ITEMS>
========

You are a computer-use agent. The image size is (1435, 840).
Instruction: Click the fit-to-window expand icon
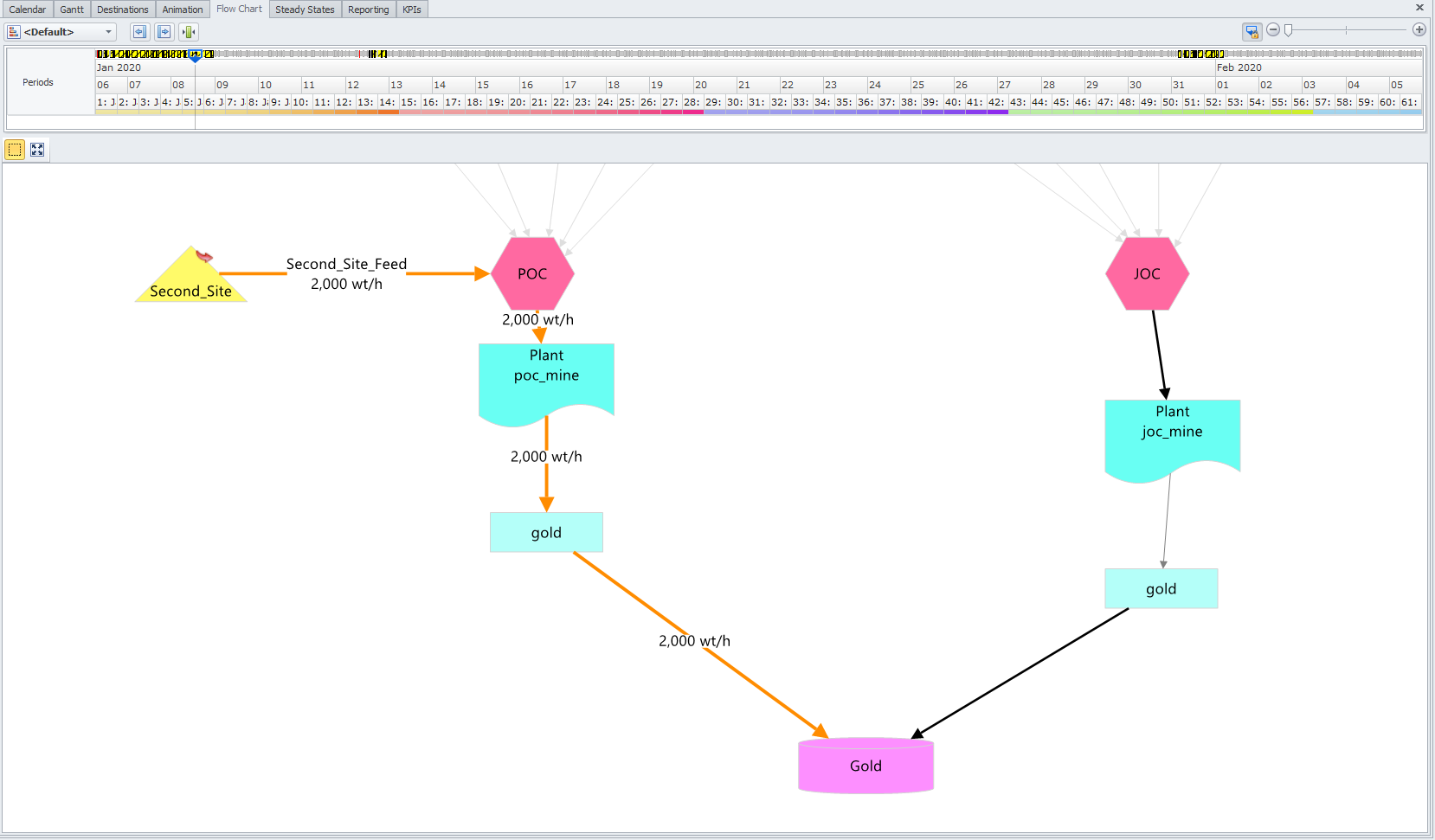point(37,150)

========

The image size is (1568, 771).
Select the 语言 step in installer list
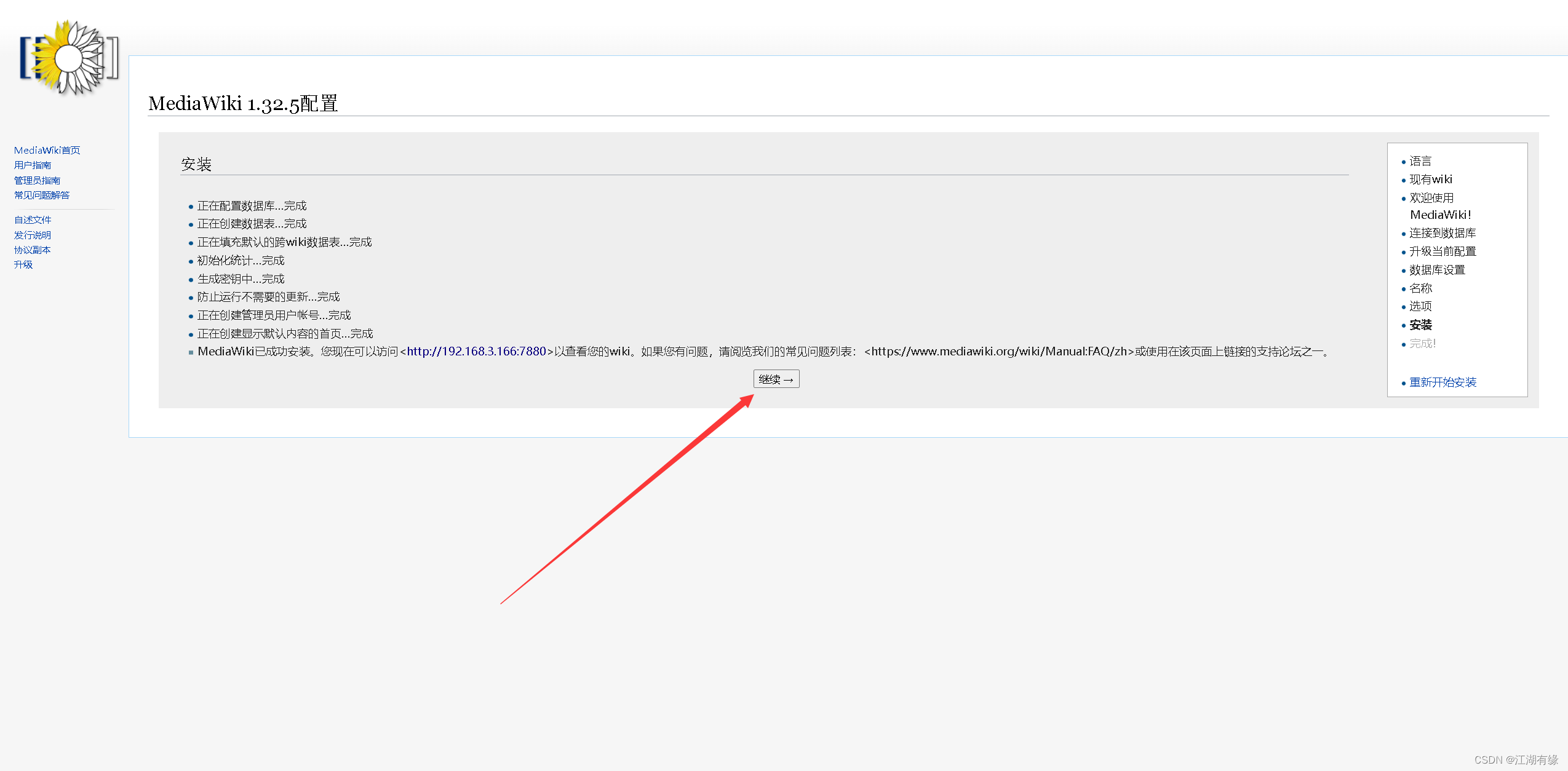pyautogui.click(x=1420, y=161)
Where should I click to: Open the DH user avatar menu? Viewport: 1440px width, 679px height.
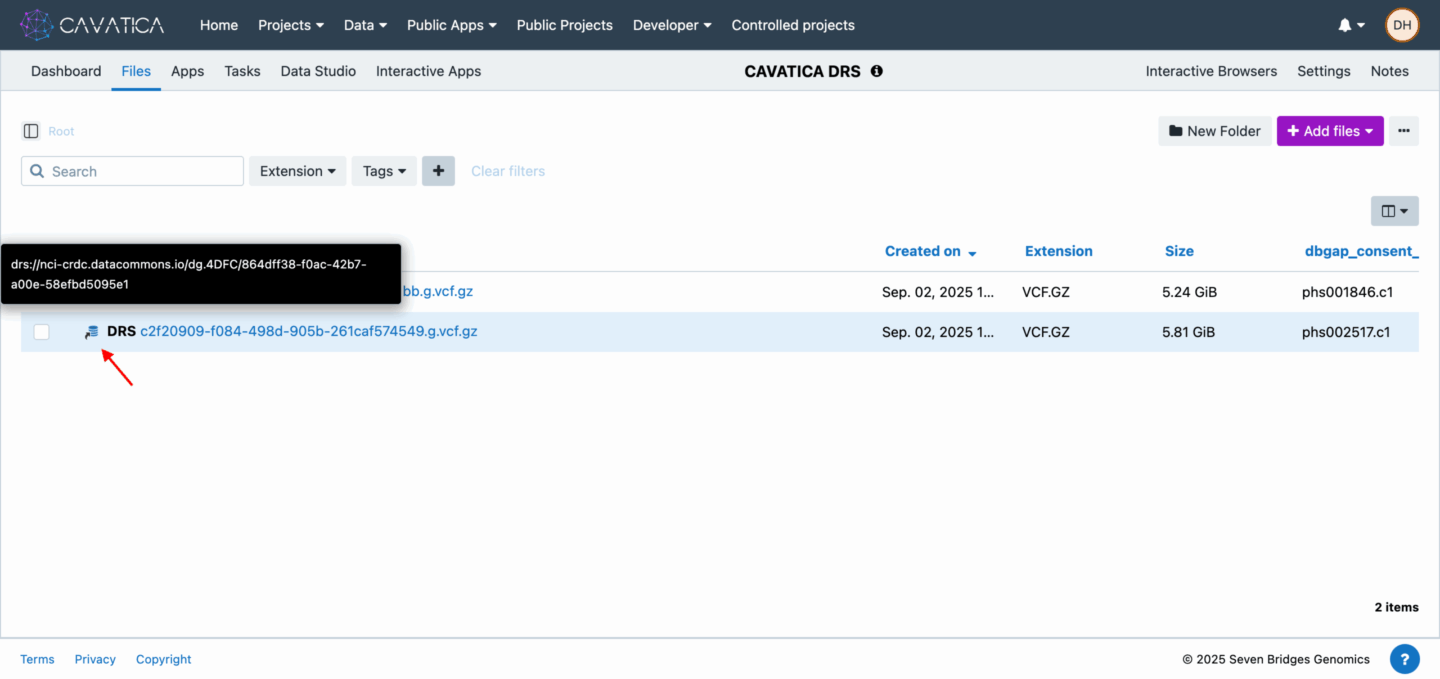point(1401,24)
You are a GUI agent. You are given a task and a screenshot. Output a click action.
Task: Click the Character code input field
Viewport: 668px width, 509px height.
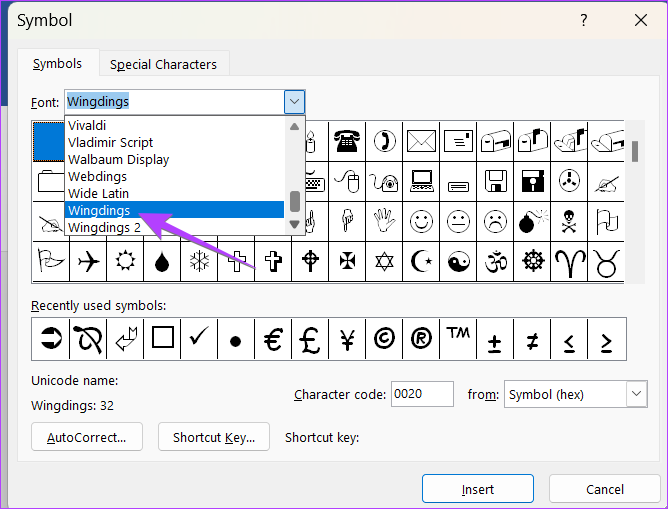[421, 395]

========

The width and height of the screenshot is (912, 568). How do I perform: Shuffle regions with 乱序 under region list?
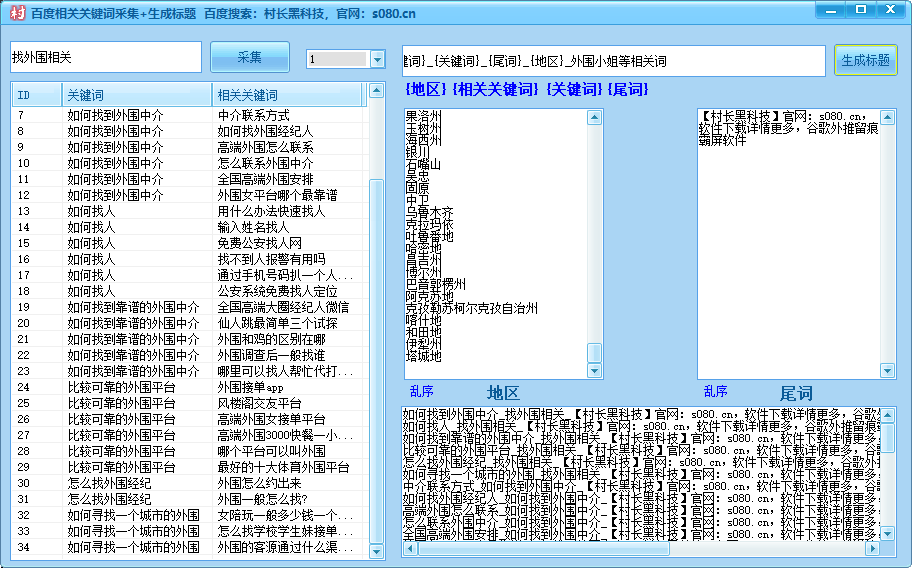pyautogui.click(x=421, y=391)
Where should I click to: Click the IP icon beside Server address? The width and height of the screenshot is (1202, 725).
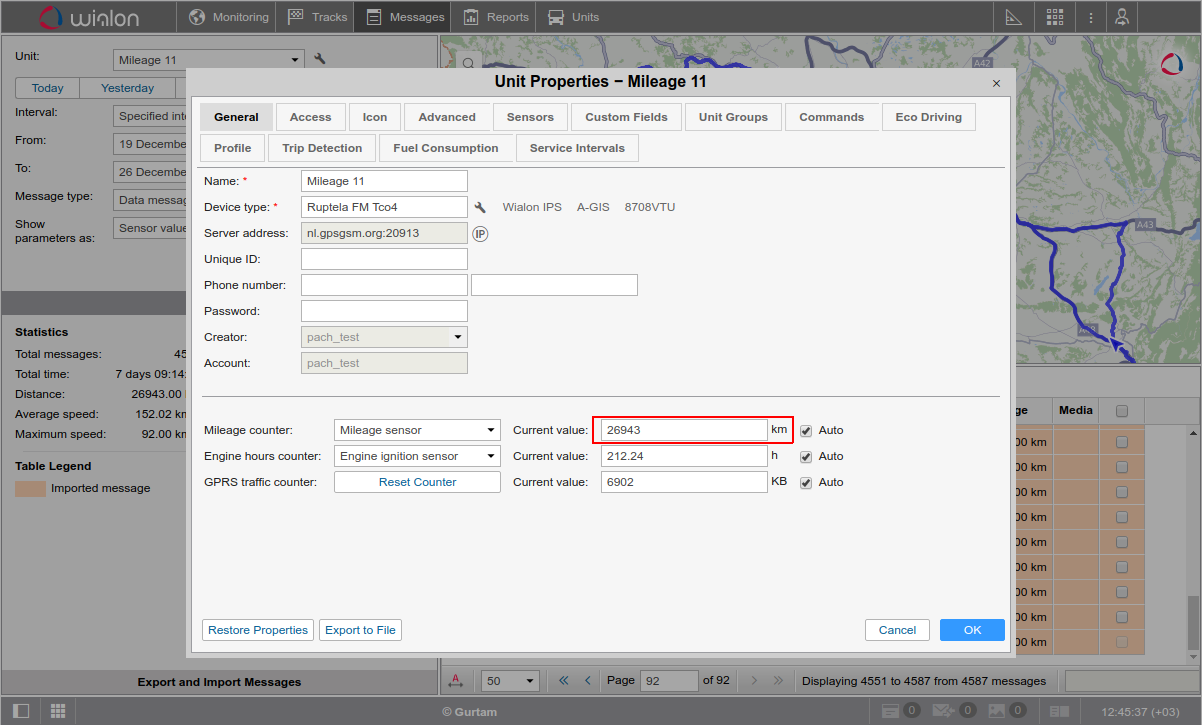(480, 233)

========

EXERCISE DETAILS> Quote the items starting at the line containing "You are a computer-use" and ending at the line containing "point(37,150)", both included, without the pictures.

SOLUTION TO THE EXERCISE>
You are a computer-use agent. The image size is (1435, 840).
Instruction: Click the fit-to-window expand icon
point(37,150)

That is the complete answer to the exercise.